** WHAT THE TASK ASKS **
In the material below, find the line containing "You are a computer-use" and the line containing "Instruction: Click the Shoulder column header", then reproduce exactly both of them and every line between, and nothing else.

** RECORDS FOR THIS EXERCISE **
══════════

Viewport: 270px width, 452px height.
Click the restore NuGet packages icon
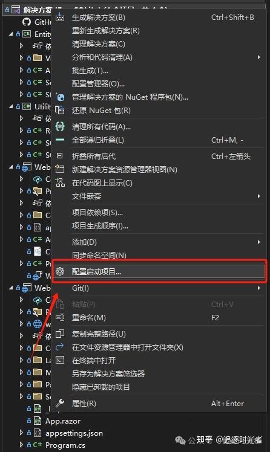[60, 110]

══════════

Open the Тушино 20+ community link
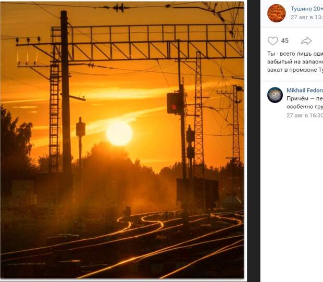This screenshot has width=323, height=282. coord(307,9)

══════════

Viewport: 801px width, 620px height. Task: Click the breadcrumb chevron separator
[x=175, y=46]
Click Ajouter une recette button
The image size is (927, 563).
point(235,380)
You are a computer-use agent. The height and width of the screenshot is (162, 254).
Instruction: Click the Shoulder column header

══════════

** ANSWER FOR THE TASK **
You are a computer-use agent. The height and width of the screenshot is (162, 254).
Instruction: Click the Shoulder column header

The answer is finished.